2.4 A titre superfétatoire, on ne voit pas qu’il y aurait eu violation du droit d’être entendus des recourants. En effet, le premier juge a, par avis du 26 février 2020 et en l’absence de concertation entre elles, imparti aux parties un délai au 11 mars 2020 pour se déterminer sur les propositions d’experts faites de part et d’autre. Il a expressément indiqué aux parties que passé le délai imparti et sans motif pertinent, il interpellerait les experts T., puis Q. et enfin M.. Les recourants – qui se sont opposés à la désignation de l’expert T. alors que R.________ (ci-après : l’intimée) s’était opposée à la désignation des experts Q.________ et M.________ – ont ainsi eu l’occasion de s’exprimer sur la désignation de l’expert et ne sauraient se prévaloir de la violation de leur droit d’être entendus.
3.1 En définitive, le recours doit être déclaré irrecevable selon l’art. 322 al. 1 in fine CPC, ce qui rend sans objet la requête d’effet suspensif.
3.2 Les frais judiciaires de deuxième instance, arrêtés à 600 fr. (art. 69 TFJC [tarif des frais judiciaires civils du 28 septembre 2010 ; BLV 270.11.5]), seront mis à la charge des recourants, qui succombent, solidairement entre eux (art. 106 al. 1 et 3 CPC).
Les recourants verseront, solidairement entre eux, à l’intimée, qui s’est déterminée sur la requête d’effet suspensif, la somme de 250 fr. (art. 8 TDC [tarif des dépens en matière civile du 23 novembre 2010 ; BLV 270.11.6]) à titre de dépens de deuxième instance.
Par ces motifs, la Chambre des recours civile du Tribunal cantonal, en application de l'art. 322 al. 1 CPC, prononce :
I. Le recours est irrecevable.
II. La requête d’effet suspensif est sans objet.

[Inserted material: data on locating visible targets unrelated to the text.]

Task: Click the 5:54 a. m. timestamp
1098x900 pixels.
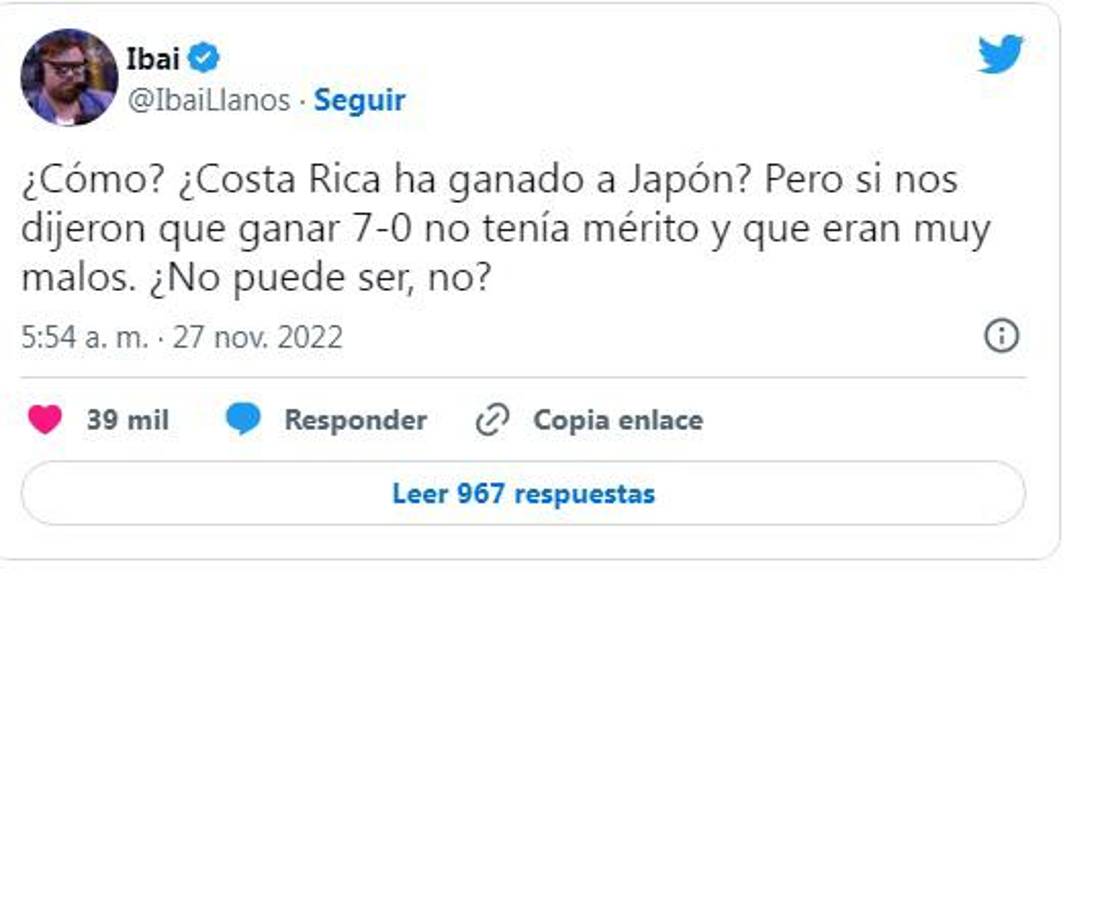Action: [85, 337]
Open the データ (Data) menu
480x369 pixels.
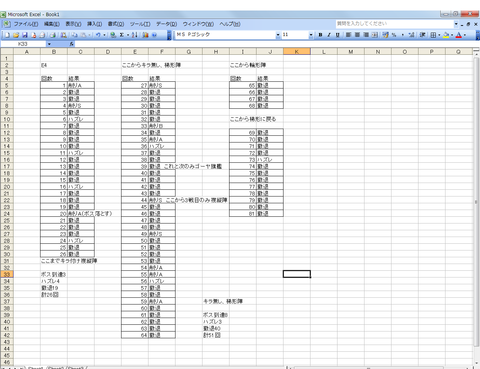click(x=166, y=24)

III. les frais judiciaires de deuxième instance, arrêtés à 600 fr. (six cents francs), sont mis à la charge des recourants G.________ et A.________, solidairement entre eux.

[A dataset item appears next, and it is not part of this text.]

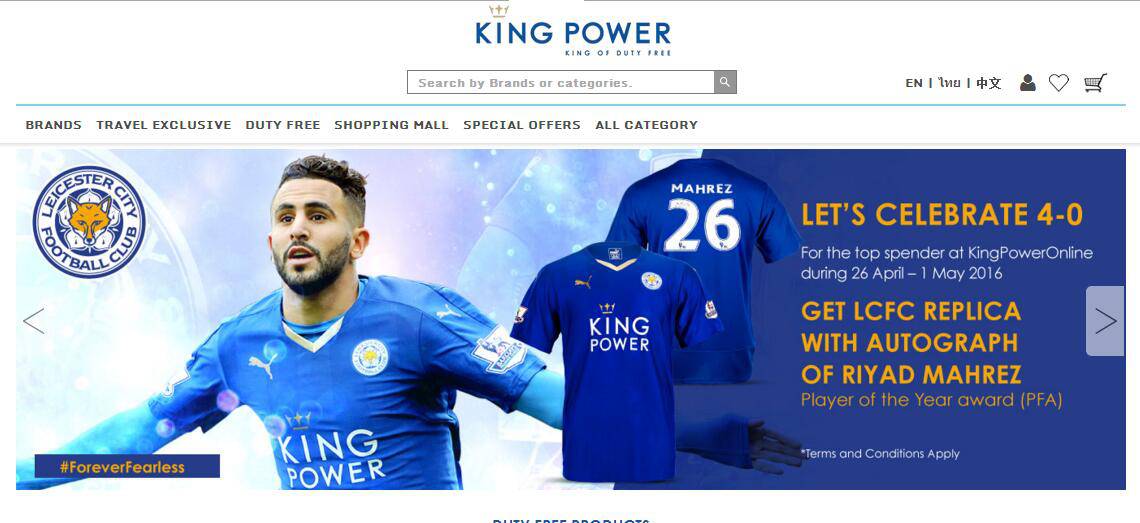
Task: Show previous banner with left arrow
Action: (33, 321)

IV. Les recourants, G.________ et A., solidairement entre eux, doivent verser à l’intimée R. la somme de 250 fr. (deux cent cinquante francs) à titre de dépens de deuxième instance.
V. L’arrêt est exécutoire.
Le juge présidant : La greffière :
Du
L'arrêt qui précède, dont la rédaction a été approuvée à huis clos, est notifié à:
‑ Me Philippe Eigenheer (pour G.________ et A.), ‑ Me Didier Elsig (pour R.).
La Chambre des recours civile considère que la valeur litigieuse est supérieure à 30'000 francs.
Le présent arrêt peut faire l'objet d'un recours en matière civile devant le Tribunal fédéral au sens des art. 72 ss LTF (loi du 17 juin 2005 sur le Tribunal fédéral – RS 173.110), cas échéant d'un recours constitutionnel subsidiaire au sens des art. 113 ss LTF. Dans les affaires pécuniaires, le recours en matière civile n'est recevable que si la valeur litigieuse s'élève au moins à 15'000 fr. en matière de droit du travail et de droit du bail à loyer, à 30'000 fr. dans les autres cas, à moins que la contestation ne soulève une question juridique de principe (art. 74 LTF). Ces recours doivent être déposés devant le Tribunal fédéral dans les trente jours qui suivent la présente notification (art. 100 al. 1 LTF).
Cet arrêt est communiqué, par l'envoi de photocopies, à :
‑ Mme la Juge de paix du district de Nyon.